While 750 W is an egregious amount of power to be consumed by any individual piece of PC hardware (at least from the perspective of an individual), we do have to keep in mind that those watts are powering hardware that's much faster and more specialized than even AMD's most powerful graphics cards. For that wattage, AMD is offering what it claims to be the most performant accelerator for AI-related workloads (both in generative AI and Large Language Model [LLM] processing).

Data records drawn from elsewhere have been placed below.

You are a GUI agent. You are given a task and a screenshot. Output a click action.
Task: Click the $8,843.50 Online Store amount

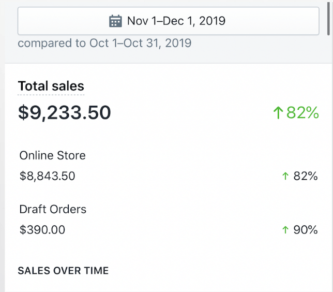click(47, 176)
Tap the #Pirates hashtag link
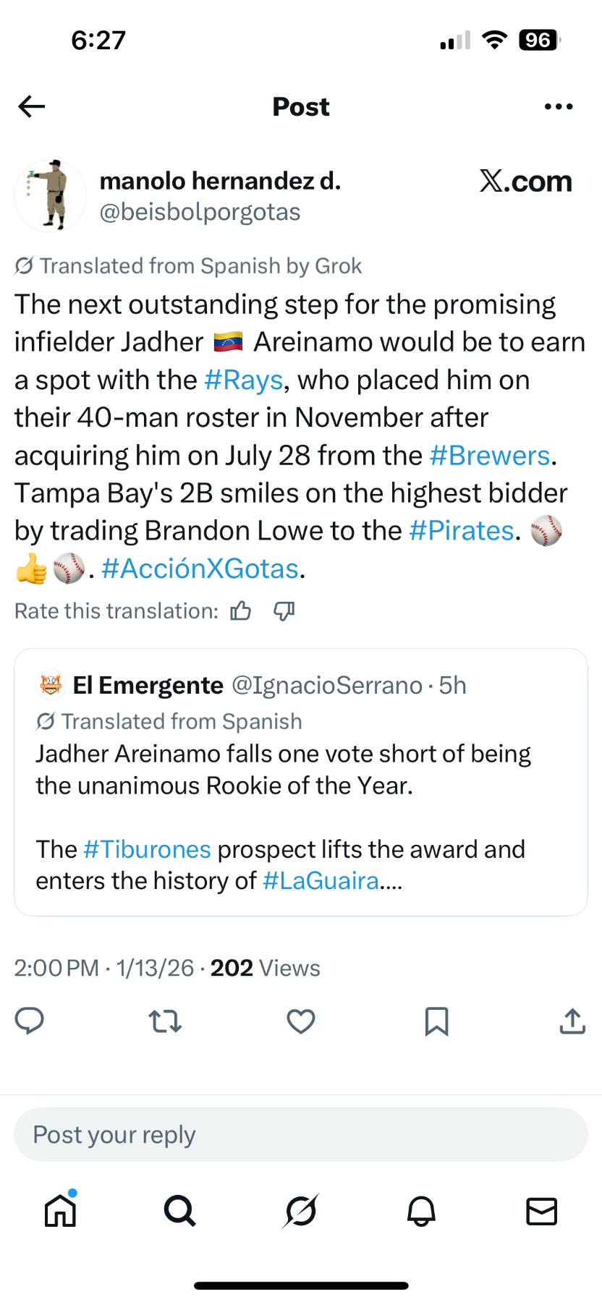 (462, 531)
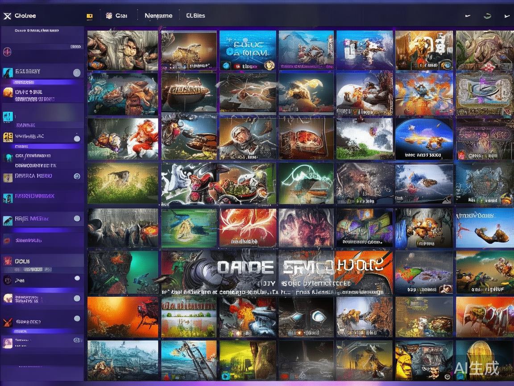Click the green circular refresh icon
Screen dimensions: 514x386
point(487,16)
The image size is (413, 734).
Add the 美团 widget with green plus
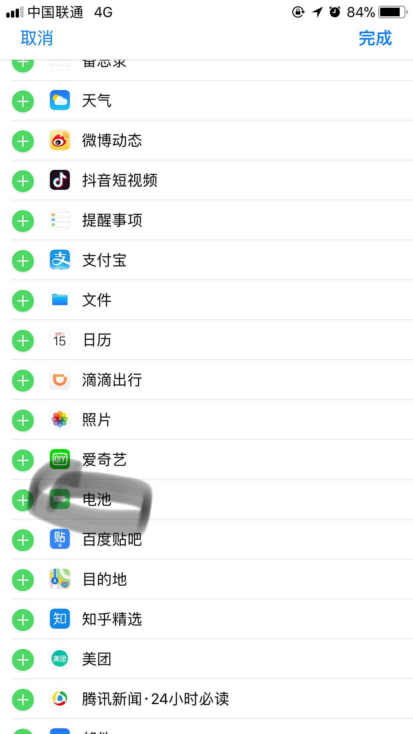tap(23, 660)
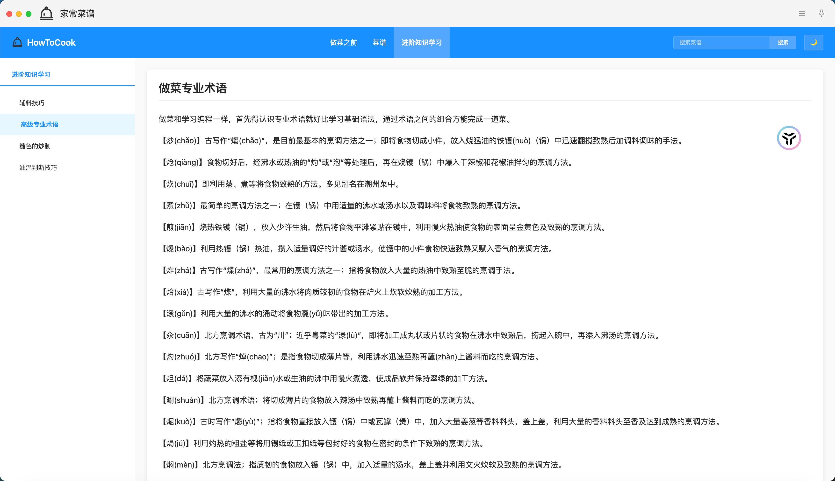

Considering how AMD managed to cram 12 chiplets built across two fabrication processes (8x 5nm [GPU] and 4x 6nm nodes [I/O die] for a total of 153 billion transistors, that claim may have some backing. Of course, there's also the matter that AMD managed to run a 40-billion parameter LLM model (Falcon 40-B) atop a single MI300X. Now that's impressive, especially considering AMD aims for the MI300X to scale to up to eight accelerators in a single package.
|Row 0 - Cell 0||AMD MI300X||AMD MI300A||AMD MI250X||AMD RX 7900 XTX|
|CPU cores||0||3x 8-core CCD (24-cores) [Zen 4]||-||-|
|GPU cores||8x GCD (304 CUs) [CDNA 3]||6x GCD (228 CUs) [CDNA 3]||(220 CUs) [CDNA 2]||(RDNA 3)|
|Adressable Memory||192 GB (8x 24 GB HBM3)||128 GB (8x 16 GB HBM3)||128 GB (8x 16 GB HBM2e)||24 GB GDDR6|
|Memory Bandwidth||5.2 TB/s||5.2 TB/s||~ 3.28 TB/s||960 GB/s|
|Infinity Fabric Bandwidth||896 GB/s||896 GB/s||800 GB/s||-|
|Transistor Count||153 Billion||146 Billion||~ 58.2 Billion||~ 57 Billion|
|TDP||750 W||?||560 W||355 W|
As we see from the table above, AMD's focus on increased power efficiency hasn't been enough to offset the increasing computing requirements for High Performance Computing (HPC) scenarios, which now include the processing of LLM models that seem to be springing left and right. Increased performance requirements mean that even with AMD's latest power-saving technologies, techniques, and the latest fabrication technology from TSMC, there was still the need for a 190 W power envelope increase.
But that 190 W TDP increase (around 33% higher power draw) does translate into roughly three times the transistors being powered up compared to the MI250X - an impressive showing on efficiency gains, even without considering the MI300X's improved support for sparse algorithms (incredibly important for LLM and AI processing). That's not to say anything about the difference between AMD's compute accelerators and the company's flagship gaming GPU the comparably puny RX 7900 XTX.